2. The computer-implemented method according to claim 1 further includes: Determine the baseline strength of the corresponding event type among the event types, wherein the baseline strength provides information about how each event type among the event types has a tendency to occur independently without any triggering event; and Determine the decay rate of the corresponding event type in the event types, wherein the decay rate provides information about the time scale of the corresponding event type in the event types, wherein the reciprocal of the decay rate is the effective window size of the corresponding event type in the event types, wherein the effective window size of the corresponding event type in the event types is used for adaptive window size adjustment, and wherein the decay rate is learned during the iteration of the minimization-maximization (MM) algorithm.
3. The computer-implemented method according to claim 1, wherein learning model parameters by iteratively performing type-level causal analysis and instance-level causal analysis further includes: Perform type-level causal analysis, wherein the type-level causal analysis includes determining the sparse influence matrix, the baseline strength of the corresponding event type in the event type, and the decay rate of the corresponding event type in the event type, wherein the baseline strength provides information about how each event type in the event type has a tendency to occur independently without any triggering event, and wherein the decay rate provides information about the time scale of the corresponding event type in the event type. as well as Perform instance-level causal analysis, wherein the instance-level causal analysis includes determining the instance trigger probability.
4. The computer-implemented method according to claim 3 further includes: The probability of generating the initial instance; The baseline strength, the decay rate, and the sparse influence matrix are calculated based on the initial instance trigger probability.

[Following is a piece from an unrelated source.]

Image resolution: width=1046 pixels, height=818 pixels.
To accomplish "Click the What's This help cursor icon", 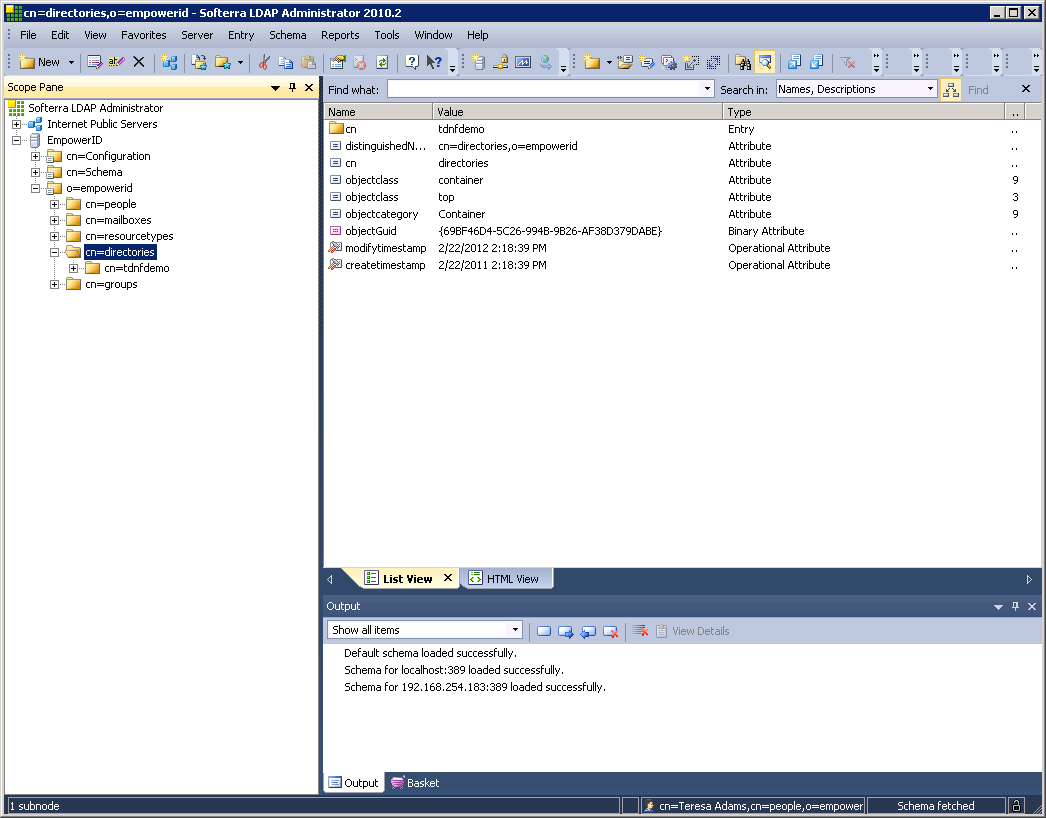I will (x=433, y=62).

In the current round of calculation, the instance trigger probability is updated based on the baseline strength, the decay rate, and the sparse influence matrix calculated in the previous round of calculation; Based on the already updated instance trigger probability, update the baseline strength, the decay rate, and the sparse influence matrix; In response to determining that the baseline strength, the decay rate, and the sparse influence matrix have converged, the instance triggering probability that has been updated in the current round of calculation is output; as well as In response to the determination that the baseline strength, the decay rate, and the sparse influence matrix do not converge, the instance trigger probability, the baseline strength, the decay rate, and the sparse influence matrix are iteratively updated.

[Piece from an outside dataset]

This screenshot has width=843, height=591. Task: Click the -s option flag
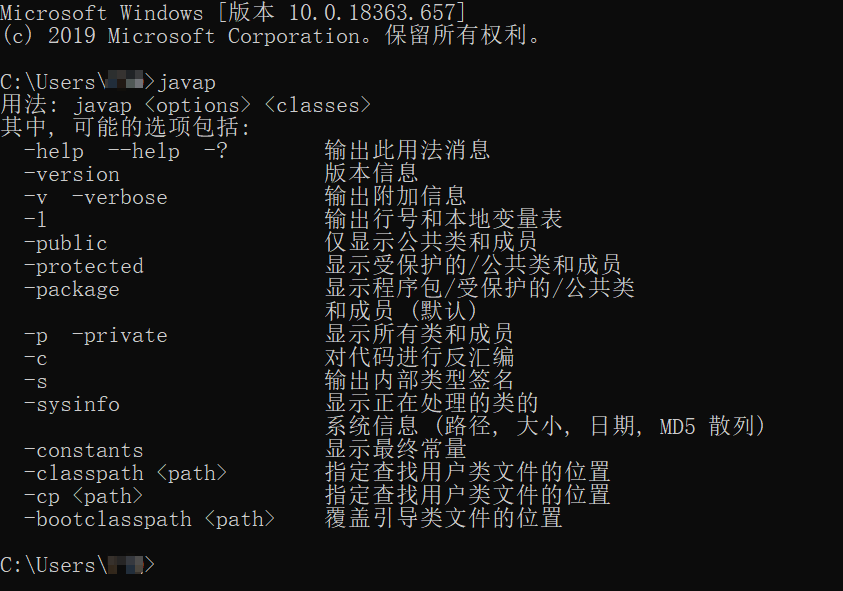35,381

5. A computer program product for classifying random events, the computer program product comprising program instructions executable by one or more processors, the program instructions being capable of performing the following: Receive event logs including timestamps and event types; The event logs are input into a machine learning model of a parameterized multivariate Hawkes process, which includes a baseline strength, a sparse influence matrix, and a decay function. The sparse influence matrix representing the causal relationship between the event types is determined via cardinality regularization, where the cardinality regularization is L0, and L0 is the regularization sparsity used for the probabilistic mixture model. The instance trigger probability representing the probability of causal association between individual event instances is determined by maximizing the variational lower bound of the likelihood function. The model parameters of the machine learning model are learned by iteratively performing type-level and instance-level causal analysis; and In response to the convergence of the baseline strength, decay rate, and sparse influence matrix, the instance trigger probability is provided to the user as the output of the machine learning model for event classification.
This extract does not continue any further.